Passage given:
Thank you Thailand for the food, for the connections you allowed me to form with people from completely different culture and background, for the experience of living in a city, for the experience of seeing the most beautiful landscapes I have ever seen, for allowing me to see elephants, for allowing me to learn a beautiful and unique language. Thank you for showing me that genuine kindness is found everywhere even 13,000 miles away from home. Thank you for the support that I have found from friends and instructors. Thank you for giving me the most challenging conflicts in order to learn and grow from them. Thank you for everything.

Vorleak:

Thank you Thailand for showing me that love can be given from anywhere in the world regardless of how different we are. Thank you for giving me one of the greatest food journeys  I’ve had in so long. My belly is sizing up pretty fast. Thank you Thailand for giving me the most amazing and most loving host mom and host community I could ever ask for. Thank you Thailand for taking great care of me these past three months. Thank you Thailand for letting me walk on your street and create memories along the way. I will come back.

Alonso.

-Thank you Thailand for teaching me about the struggles of the indigenous people.

-Helping me to understand the value of traveling.

-Reinforcing the idea of listening to multiple perspectives.

-Showing me the importance of speaking out for myself and people in vulnerable positions.

-Helping me to deepen my understanding of empathy.

-Allowing me to meet and share time with some people I consider friends .

Jake

Thank you Thailand for the lovely people; the patience and kindness. Thank you for the beauty; the stunning landscapes topped with gorgeous buildings and temples. Thank you for the action; wild tuk-tuk rides and soccer games. Thank you for the memories.

Karlita

Thank you Chiang Mai!

-For the fun tuk-tuks  that make your hair go all over the place.

– For the amazing cafés (shout out to nes Café) that serve delicious lattes.

-For allowing me to meet my wonderful mom that I love so much.

-Endless soccer matches with new thai friends.

-For allowing me to grow as a person .

Amos

Thank you Thailand!

Through Thailand experience, I have learned to appreciate everyone, practice kindness, and embrace one another. I have seen the beautiful heart people have here, and I am inspired. Walking in the markets, the warm embrace by the people, the beautiful weather and environment, makes Thailand, one of the most beautiful destinations!

[Location data for words and elements]
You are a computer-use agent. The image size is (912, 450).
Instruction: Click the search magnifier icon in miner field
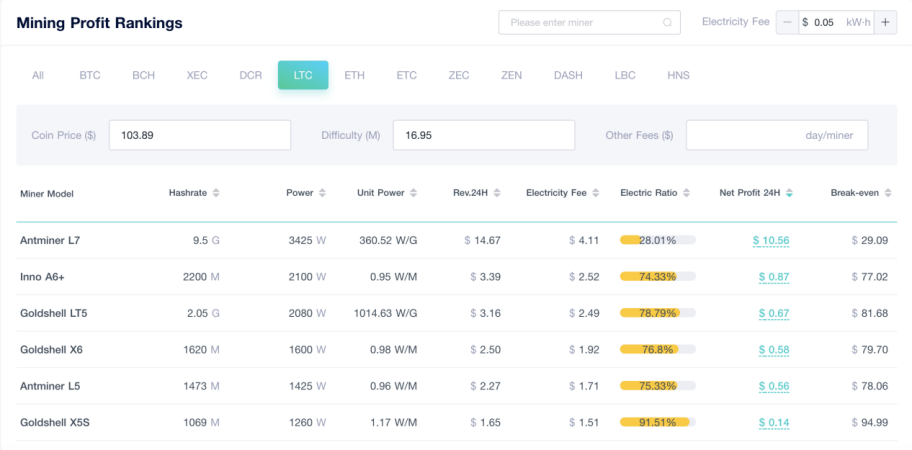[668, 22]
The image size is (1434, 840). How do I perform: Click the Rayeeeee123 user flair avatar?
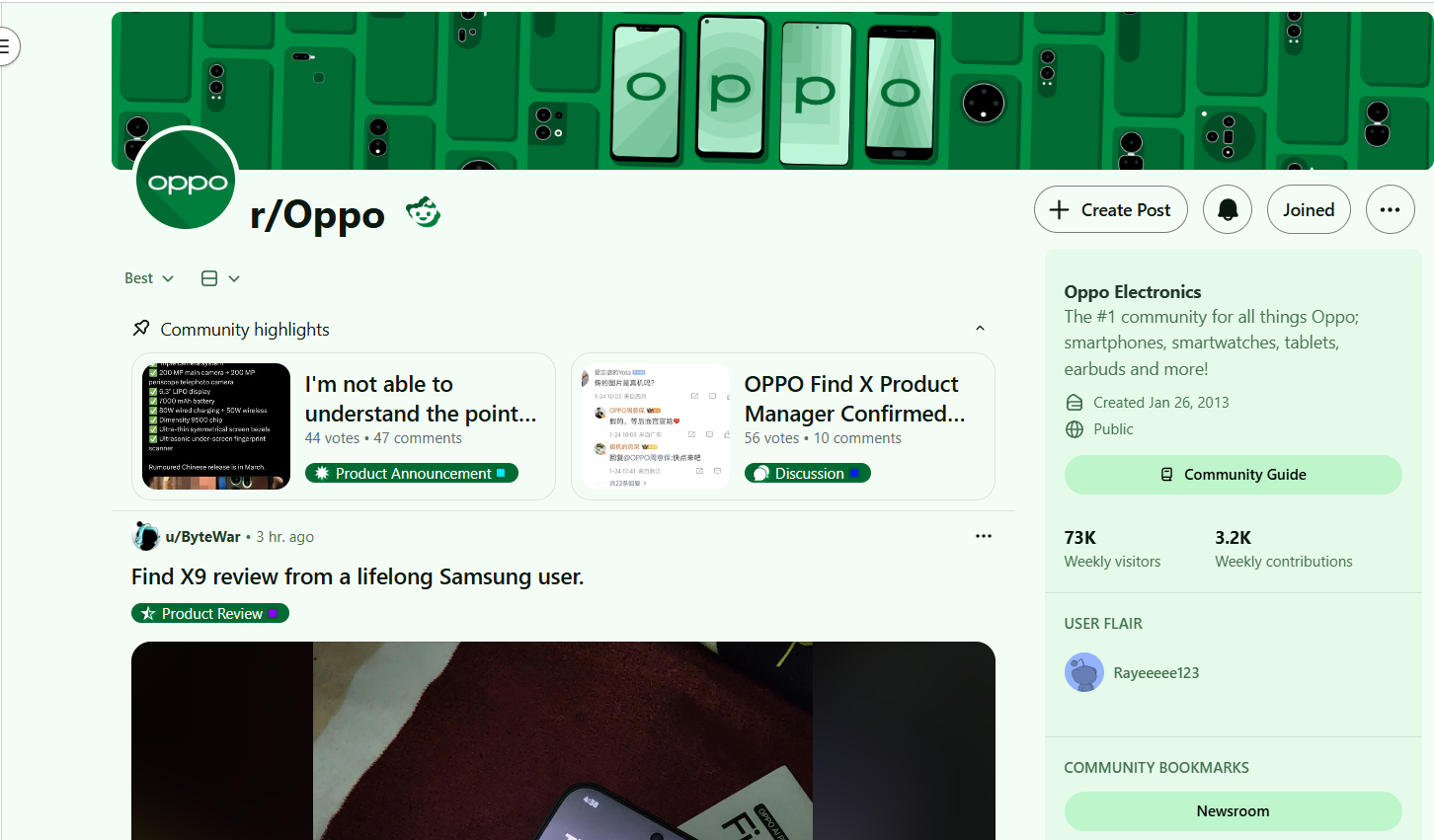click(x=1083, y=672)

What is needed: Can you reproduce the part of the Thailand thank-you notes starting at "-Helping me to deepen" and ending at "over the place."? These rows were drawn from a separate source.

Exercise solution:
-Helping me to deepen my understanding of empathy.

-Allowing me to meet and share time with some people I consider friends .

Jake

Thank you Thailand for the lovely people; the patience and kindness. Thank you for the beauty; the stunning landscapes topped with gorgeous buildings and temples. Thank you for the action; wild tuk-tuk rides and soccer games. Thank you for the memories.

Karlita

Thank you Chiang Mai!

-For the fun tuk-tuks  that make your hair go all over the place.